I was startled to see 60% in favor of a tax hike. However, my friend Mike "In Tokyo" Rogers explains:
"What a load of rubbish. I'm sure that survey was taken somewhere near Kokaigijido. That's where all the government offices all are.
There's no regular working or retired Japanese person in their right mind who agrees with a sales tax hike."
Sales Tax Cut Proponents Win Landslide Victories
Those seeking evidence that Mike "In Tokyo" has it correct need only read Japan's two-party system is collapsing
Tokyo - Landslide victories for independent candidates in local elections in central Japan earlier this month shocked the nation's two major parties and revived public doubt about the nascent two-party system.Japan's Debt Trap Has No Escape
'It is the beginning of the collapse of the two-party system,' Minoru Morita, a veteran political analyst, said.
The independents, Hideaki Omura, and the Nagoya Mayor Takashi Kawamura, who campaigned for tax cuts, defeated candidates endorsed by the big parties in the Aichi gubernatorial election and the mayoral race.
For the DPJ, a first indication of things to come were the November municipal polls in Matsudo, a Tokyo suburb. Of the 11 candidates the party fielded, only two won.
Another crushing defeat seems almost inevitable in upcoming nationwide local elections in April.
In the latest Kyodo News agency opinion survey, 19.9 per cent of those polled supported Kan's cabinet, down 12.3 points from mid-January, and 63.4 per cent disapproved of the cabinet, up 9.5 points.

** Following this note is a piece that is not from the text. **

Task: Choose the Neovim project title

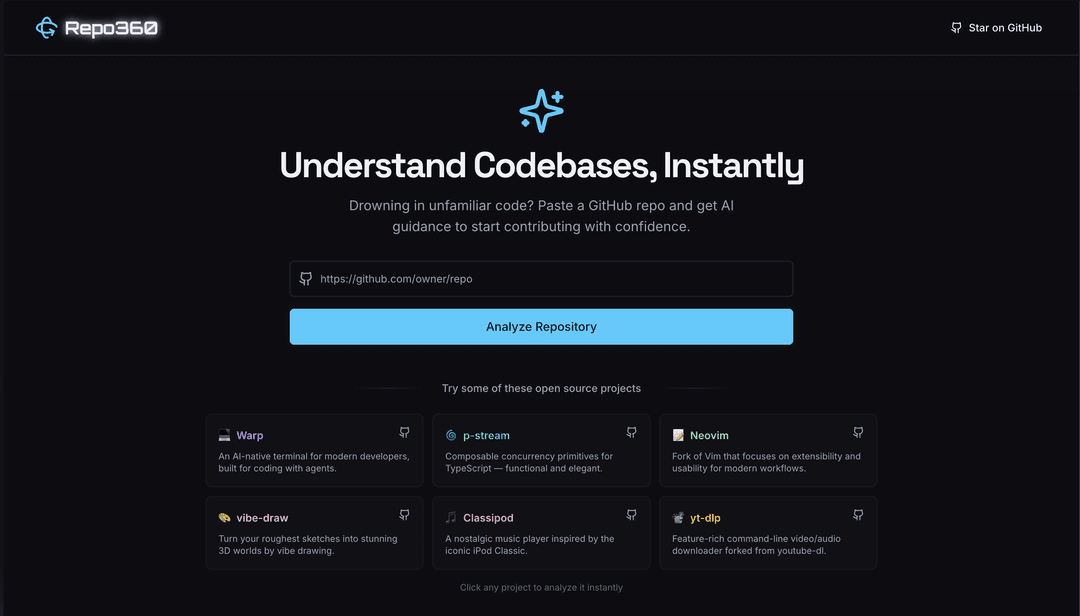Action: tap(709, 436)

As in the US, voters in Japan are fed up with taxes. However, Japanese revenues are not only running dry, but in reverse.
Proving that government stupidity has no upper bounds, Mike "In Tokyo" notes Japan Wasted $78 Billion on Global Warming Research in six years.
Given a 200% Debt-to-GDP ratio, the world's worst aging demographics, and with Social Security consuming 53% of government spending, Japan is in a debt trap with no possible escape.
Japan's debt crisis is rapidly coming to a head, and few are even watching.